Diane Vaughan Professor of Sociology, Columbia University; Author, Dead Reckoning: Air Traffic Control, System Effects, and Risk
Diane Vaughan received her Ph.D. in Sociology, Ohio State University, 1979, and taught at Boston College from 1984 to 2005. During this time, she was awarded fellowships at Yale, the Centre for Socio-Legal Studies at Oxford, the American Bar Foundation, the Institute for Advanced Study at Princeton, the John Simon Guggenheim Memorial Foundation, and the ASA award for Public Understanding of Sociology. She came to Columbia in 2005.
Influenced by Simmel’s work on social forms as a graduate student, she has developed analogical theorizing: a method of developing general theoretical explanations by cross-case comparison of similar events, activities or phenomena across different organizational forms. Since then, she has written three books on how things go wrong in organizations: Controlling Unlawful Organizational Behavior, Uncoupling, and The Challenger Launch Decision. The fourth book in the project, Dead Reckoning: Air Traffic Control, System Effects, and Risk (August 2021) is her negative case, looking at how the air traffic control system gets it (mostly) right.

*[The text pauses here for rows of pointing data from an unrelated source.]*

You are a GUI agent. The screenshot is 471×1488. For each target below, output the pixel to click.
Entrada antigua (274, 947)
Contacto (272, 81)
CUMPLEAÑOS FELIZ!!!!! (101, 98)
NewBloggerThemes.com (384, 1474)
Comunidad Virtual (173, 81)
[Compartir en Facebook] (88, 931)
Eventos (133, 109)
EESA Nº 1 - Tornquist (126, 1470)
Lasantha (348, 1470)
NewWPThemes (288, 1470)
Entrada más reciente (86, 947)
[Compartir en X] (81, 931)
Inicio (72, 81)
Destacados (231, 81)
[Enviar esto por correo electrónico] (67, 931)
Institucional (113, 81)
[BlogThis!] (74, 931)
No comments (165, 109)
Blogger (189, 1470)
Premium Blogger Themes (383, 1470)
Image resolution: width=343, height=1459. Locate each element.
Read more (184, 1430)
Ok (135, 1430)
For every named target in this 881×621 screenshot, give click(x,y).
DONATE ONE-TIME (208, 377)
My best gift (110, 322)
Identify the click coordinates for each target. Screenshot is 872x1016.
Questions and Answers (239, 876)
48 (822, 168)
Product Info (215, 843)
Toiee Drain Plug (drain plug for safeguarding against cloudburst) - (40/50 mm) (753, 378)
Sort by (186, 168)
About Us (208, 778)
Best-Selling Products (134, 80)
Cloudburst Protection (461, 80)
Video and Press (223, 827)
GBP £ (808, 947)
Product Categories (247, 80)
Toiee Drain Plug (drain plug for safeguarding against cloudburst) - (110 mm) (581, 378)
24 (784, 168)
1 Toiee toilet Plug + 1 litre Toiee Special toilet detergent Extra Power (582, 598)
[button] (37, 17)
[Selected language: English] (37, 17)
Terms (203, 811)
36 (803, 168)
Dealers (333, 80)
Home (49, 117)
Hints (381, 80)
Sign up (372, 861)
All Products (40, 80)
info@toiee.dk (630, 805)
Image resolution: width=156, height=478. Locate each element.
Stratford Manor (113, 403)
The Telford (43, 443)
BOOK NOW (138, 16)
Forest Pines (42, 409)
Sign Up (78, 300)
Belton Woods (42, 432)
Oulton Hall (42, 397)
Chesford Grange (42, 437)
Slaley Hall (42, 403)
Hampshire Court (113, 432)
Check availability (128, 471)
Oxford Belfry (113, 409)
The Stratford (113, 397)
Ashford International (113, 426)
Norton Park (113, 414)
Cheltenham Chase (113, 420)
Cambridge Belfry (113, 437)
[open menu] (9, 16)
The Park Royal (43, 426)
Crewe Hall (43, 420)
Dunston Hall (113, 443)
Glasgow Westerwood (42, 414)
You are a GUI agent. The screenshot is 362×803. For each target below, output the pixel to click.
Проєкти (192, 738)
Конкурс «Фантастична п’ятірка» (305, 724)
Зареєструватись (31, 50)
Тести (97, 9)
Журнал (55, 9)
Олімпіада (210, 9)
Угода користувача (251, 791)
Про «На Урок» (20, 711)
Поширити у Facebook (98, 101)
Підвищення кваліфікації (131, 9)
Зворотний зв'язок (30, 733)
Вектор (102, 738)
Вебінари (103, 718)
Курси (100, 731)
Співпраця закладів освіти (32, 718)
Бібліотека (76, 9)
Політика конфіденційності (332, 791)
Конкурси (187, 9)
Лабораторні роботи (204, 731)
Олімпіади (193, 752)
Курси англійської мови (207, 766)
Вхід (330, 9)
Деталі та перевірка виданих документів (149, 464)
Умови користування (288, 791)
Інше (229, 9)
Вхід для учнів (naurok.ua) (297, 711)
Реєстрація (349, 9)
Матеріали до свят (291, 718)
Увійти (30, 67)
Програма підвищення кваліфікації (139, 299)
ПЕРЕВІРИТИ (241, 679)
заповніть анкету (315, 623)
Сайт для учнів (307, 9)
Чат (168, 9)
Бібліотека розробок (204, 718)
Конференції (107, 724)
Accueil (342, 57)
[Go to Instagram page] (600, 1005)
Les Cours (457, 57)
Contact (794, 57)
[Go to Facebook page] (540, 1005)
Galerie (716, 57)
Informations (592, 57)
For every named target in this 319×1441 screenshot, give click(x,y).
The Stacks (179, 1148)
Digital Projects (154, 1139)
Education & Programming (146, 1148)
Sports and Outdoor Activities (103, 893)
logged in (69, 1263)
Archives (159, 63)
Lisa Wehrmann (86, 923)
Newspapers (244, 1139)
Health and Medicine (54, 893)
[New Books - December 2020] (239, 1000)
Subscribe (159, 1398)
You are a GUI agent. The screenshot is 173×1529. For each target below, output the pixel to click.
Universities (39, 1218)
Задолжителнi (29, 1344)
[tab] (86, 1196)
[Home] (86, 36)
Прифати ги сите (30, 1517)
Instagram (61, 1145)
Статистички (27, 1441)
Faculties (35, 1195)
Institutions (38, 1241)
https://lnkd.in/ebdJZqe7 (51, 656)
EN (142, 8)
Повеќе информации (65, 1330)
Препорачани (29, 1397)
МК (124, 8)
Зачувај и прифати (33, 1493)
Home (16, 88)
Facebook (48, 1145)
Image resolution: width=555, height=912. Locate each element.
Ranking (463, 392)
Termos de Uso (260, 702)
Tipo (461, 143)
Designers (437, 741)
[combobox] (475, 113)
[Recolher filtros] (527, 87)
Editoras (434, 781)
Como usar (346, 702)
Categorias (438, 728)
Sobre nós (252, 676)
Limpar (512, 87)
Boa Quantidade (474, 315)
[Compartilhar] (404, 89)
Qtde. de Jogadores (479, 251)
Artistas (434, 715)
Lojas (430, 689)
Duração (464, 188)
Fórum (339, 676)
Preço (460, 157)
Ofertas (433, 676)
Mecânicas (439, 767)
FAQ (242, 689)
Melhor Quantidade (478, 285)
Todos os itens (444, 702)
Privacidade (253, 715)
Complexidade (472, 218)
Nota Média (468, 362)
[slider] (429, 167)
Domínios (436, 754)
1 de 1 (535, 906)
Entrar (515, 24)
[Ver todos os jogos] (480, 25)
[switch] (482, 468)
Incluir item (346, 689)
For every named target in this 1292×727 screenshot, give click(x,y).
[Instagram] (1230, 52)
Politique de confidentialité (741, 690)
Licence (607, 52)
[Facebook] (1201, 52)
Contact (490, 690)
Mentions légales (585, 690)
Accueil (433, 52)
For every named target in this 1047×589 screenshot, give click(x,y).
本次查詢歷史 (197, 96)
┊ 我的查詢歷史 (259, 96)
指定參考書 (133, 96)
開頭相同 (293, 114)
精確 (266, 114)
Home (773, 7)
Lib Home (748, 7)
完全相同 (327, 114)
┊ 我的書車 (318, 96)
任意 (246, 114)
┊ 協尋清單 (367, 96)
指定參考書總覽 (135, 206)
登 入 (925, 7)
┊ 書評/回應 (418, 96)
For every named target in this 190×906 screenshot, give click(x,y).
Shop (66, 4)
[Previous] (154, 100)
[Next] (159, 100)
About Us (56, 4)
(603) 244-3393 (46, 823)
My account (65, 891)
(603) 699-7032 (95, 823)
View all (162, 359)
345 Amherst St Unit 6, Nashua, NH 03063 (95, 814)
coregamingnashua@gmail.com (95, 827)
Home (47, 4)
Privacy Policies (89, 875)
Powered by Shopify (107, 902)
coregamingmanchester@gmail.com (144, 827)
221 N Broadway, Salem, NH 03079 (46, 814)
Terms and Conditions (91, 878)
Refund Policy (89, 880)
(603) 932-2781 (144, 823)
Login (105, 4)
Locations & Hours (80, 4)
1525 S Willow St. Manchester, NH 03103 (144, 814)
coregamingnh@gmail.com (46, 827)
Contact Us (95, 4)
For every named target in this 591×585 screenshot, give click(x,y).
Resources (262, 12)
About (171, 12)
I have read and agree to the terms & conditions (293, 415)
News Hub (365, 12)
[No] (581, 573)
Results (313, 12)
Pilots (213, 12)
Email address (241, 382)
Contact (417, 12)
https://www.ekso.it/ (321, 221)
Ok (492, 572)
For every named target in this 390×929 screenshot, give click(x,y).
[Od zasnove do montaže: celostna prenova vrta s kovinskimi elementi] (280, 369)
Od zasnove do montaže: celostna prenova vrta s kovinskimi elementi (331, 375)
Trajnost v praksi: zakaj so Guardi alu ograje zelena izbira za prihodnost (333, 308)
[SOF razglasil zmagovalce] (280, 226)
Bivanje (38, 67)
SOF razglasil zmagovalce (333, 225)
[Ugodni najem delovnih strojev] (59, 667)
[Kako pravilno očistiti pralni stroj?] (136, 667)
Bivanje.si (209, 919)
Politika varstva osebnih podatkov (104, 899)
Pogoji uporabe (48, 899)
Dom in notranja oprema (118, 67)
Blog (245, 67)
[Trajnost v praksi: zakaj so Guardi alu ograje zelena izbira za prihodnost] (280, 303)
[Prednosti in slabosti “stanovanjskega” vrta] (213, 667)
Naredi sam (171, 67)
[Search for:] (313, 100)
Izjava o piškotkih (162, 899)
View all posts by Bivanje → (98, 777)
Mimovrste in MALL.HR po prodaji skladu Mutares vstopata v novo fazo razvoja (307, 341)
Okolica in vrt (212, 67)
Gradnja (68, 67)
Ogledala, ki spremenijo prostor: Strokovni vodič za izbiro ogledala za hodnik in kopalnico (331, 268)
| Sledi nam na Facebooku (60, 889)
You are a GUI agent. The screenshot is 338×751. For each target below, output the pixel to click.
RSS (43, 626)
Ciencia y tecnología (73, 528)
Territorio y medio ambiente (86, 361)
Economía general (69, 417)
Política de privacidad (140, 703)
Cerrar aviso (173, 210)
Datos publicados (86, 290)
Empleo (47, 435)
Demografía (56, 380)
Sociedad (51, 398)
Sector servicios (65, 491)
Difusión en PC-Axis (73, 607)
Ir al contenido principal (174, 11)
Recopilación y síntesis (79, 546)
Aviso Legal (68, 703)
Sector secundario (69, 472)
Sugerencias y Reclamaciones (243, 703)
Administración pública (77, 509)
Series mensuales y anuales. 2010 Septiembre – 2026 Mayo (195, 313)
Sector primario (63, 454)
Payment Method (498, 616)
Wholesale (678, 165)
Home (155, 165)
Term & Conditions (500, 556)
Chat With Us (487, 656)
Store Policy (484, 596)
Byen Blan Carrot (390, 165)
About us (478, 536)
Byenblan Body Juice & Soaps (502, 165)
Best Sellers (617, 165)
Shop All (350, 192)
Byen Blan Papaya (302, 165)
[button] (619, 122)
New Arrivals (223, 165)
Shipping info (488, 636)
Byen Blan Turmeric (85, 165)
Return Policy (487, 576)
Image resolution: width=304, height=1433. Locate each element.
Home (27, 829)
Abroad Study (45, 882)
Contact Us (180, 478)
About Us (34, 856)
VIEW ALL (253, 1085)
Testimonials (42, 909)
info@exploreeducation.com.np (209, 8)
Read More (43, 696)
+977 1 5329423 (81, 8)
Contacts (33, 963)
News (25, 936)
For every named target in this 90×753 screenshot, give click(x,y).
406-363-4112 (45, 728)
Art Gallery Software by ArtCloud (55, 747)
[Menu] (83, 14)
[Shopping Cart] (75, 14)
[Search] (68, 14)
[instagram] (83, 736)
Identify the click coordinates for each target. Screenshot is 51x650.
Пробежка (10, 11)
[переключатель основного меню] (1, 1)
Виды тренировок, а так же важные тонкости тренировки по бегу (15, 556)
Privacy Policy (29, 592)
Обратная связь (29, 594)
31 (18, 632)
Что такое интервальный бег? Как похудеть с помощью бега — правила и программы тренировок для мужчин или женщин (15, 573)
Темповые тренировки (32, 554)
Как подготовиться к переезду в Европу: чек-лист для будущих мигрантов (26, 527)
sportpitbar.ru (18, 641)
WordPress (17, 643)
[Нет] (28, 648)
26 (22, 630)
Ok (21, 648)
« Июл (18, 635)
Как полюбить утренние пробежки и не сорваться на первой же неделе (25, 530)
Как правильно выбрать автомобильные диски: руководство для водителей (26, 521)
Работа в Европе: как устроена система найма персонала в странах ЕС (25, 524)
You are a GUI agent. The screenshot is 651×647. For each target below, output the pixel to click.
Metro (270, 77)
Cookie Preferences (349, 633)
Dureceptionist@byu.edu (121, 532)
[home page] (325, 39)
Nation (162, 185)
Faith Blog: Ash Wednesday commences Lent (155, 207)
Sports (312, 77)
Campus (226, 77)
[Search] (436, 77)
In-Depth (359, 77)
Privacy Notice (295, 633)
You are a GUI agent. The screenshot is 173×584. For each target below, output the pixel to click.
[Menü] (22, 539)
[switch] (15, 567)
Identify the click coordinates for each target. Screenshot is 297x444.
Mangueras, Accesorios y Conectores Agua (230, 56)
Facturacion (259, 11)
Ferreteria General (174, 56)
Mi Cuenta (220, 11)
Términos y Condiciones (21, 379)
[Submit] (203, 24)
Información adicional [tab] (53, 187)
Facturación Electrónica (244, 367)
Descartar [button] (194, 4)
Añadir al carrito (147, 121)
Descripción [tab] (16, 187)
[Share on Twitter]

Challenger and Dead Reckoning are both historical ethnographies that explore the production of scientific and technical knowledge in complex socio-technical systems across time and social space. Her theoretical framing examines the link between institutions, organizations, culture, and cognition: how events in the institutional environment - historical, political, economic, cultural – affect organizations, changing them, and how, in turn those changes affect the architecture, technology, and culture of the workplace and so the cognition of the people who work there. Next, she will complete Theorizing: Analogy, Cases, and Comparative Social Organization.